Containing the spread of the coronavirus has come at a staggering price. Despite unprecedented monetary and fiscal support from governments, the World Bank predicts global economic output will dive 5 percent in 2020 and per-capita income will shrink in the largest percentage of countries since 1870. Now a new wave of COVID-19 cases in the United States is threatening countrywide reopening plans and pressuring policy makers to impose fresh lockdowns—at risk of deepening the downturn.
Yet, research from Chicago Booth’s Austan D. Goolsbee and Chad Syverson suggests that US government restrictions had only a mildly chilling effect on the economy. They argue that commercial activity had already begun to collapse before late March and early April, when many jurisdictions imposed shutdowns. In that case, government lockdowns didn’t crash the economy—fear of the virus did.
Using foot-traffic data at 2.2 million businesses, the researchers compared consumer behavior across similar stores located in the same metro area but across counties where shelter-in-place orders were issued at different times. Those timing differences allowed the researchers to measure the impacts of lockdowns.
While overall consumer traffic plunged by 60 percent during the crisis, official social-distancing restrictions accounted for only one-tenth of the drop, the researchers find. That is, traffic fell just about as much at stores in counties that hadn’t imposed shelter-in-place orders as at stores in counties in the same metros that did impose them. “Our results suggest that legal restrictions per se didn’t have a big effect on people’s choices to stay at home,” says Syverson. “That means the biggest thing driving the virus recession is the virus itself, or at least people’s fear of being infected by it.”

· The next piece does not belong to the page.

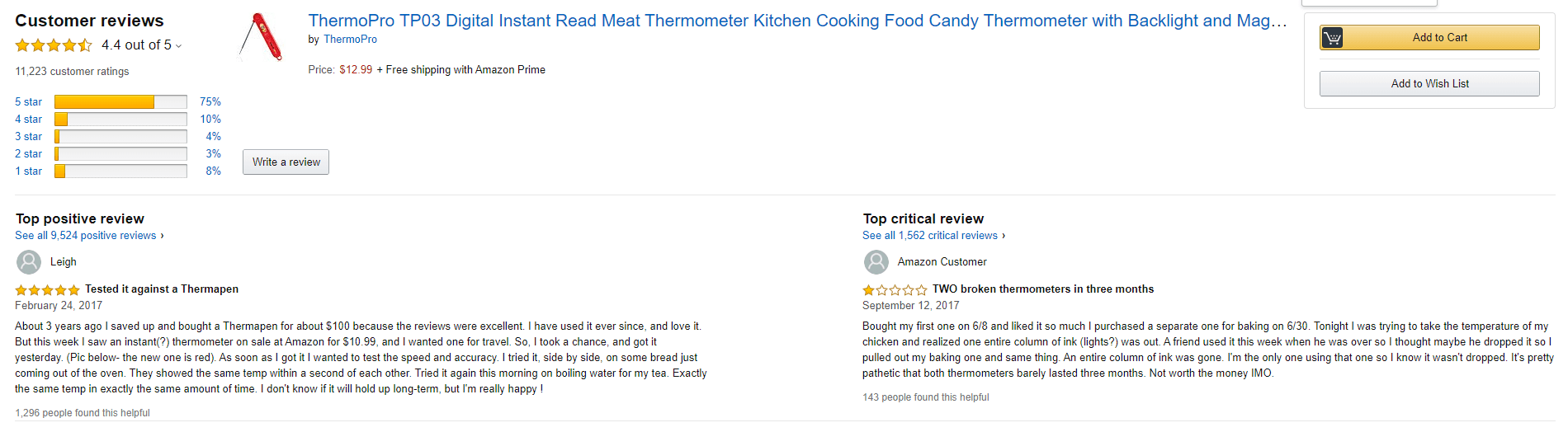1568x432 pixels.
Task: Open the ThermoPro TP03 product title link
Action: click(x=797, y=21)
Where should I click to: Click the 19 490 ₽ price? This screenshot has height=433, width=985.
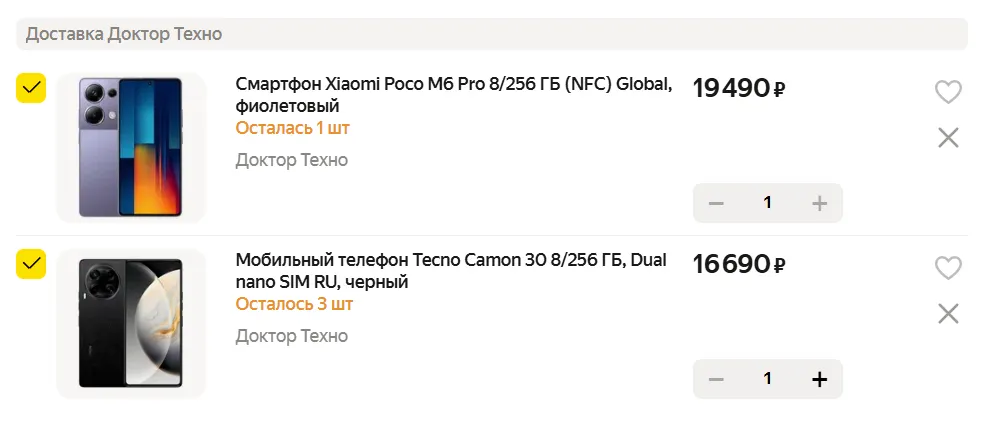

The researchers used data from SafeGraph, which compiles the number of visits to various business addresses using information drawn from nearly 45 million cell-phone users—about 10 percent of all devices in the US. The data set included businesses in 110 industry classifications where consumer visits are a plausible proxy for economic activity, such as restaurants and retail stores. While policy makers often rely on state-level data, the researchers dug down to the county level to capture consumer behavior in nearby metros that imposed restrictions at different times—or, in the case of eight states, none at all.